There’s a chance providers or local and state governments will find ways to notify people when they’re eligible for a vaccination, but if these past few months of pandemic response are any indication, that process is likely to be less than straightforward. Just as it’s fallen to individuals to figure out where they can get tested (or whether they can get tested without symptoms or a verified exposure), or how to work within local rules about business operations and gatherings, people will likely also have to sleuth around to figure out how and when they can get vaccinated.
Some states have preliminary plans to reach groups who have been disproportionately affected by the pandemic—Black, Native, Latino/a, and Asian people are more likely to die of COVID-19 than white people, and people experiencing homelessness have seen outbreaks at shelters. But given the general state of health care in the U.S., the wealthier and whiter you are, the better your chances are of having ready access to the vaccine. If the process indeed relies on the honor system, there will be ways to game it. But it will be important to actually wait your turn. Remember that these priority groups have been designated as a way to minimize death and suffering, as well as containing the spread of the virus. (As a thirtysomething person who has the privilege of working from home, I would love to get the vaccine ASAP and visit my family, but I will likely be in the last group eligible for vaccination.) And even those who are not among the first to be vaccinated will likely see some benefits; Vaccination will lower community spread, making our everyday activities less risky than they are right now.

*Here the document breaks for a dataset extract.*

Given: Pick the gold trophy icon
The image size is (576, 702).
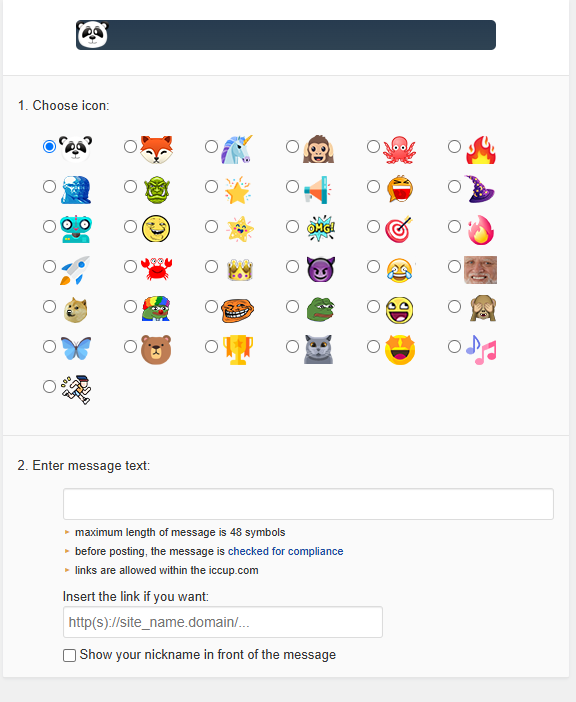Looking at the screenshot, I should pyautogui.click(x=238, y=350).
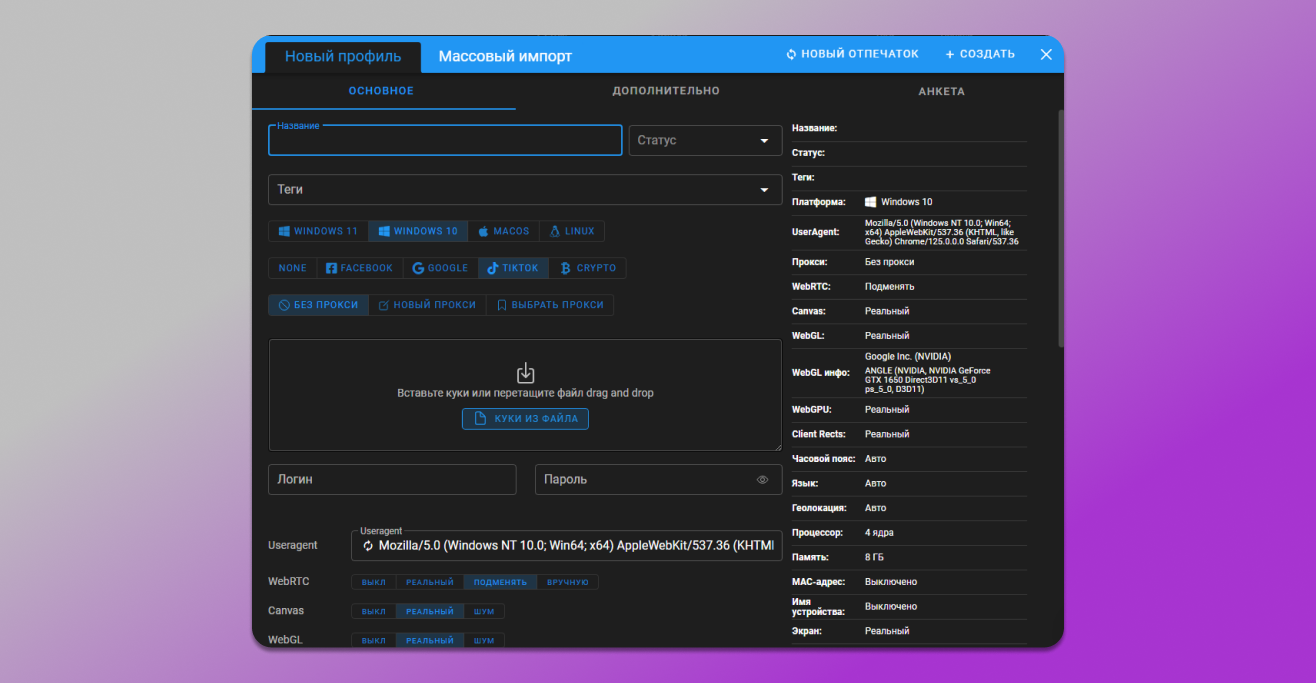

With adequate guidance from the federal government and well-orchestrated state distribution plans, the U.S. will hopefully only experience a few months where demand for vaccine far outstrips the supply. Until then, though, states will have to decide how they’ll manage the long line of folks clamoring for a vaccine. “It’s an area that needs some work,” says Kates.
Update, Dec. 10, 2020: This article was updated to include comment from CVS.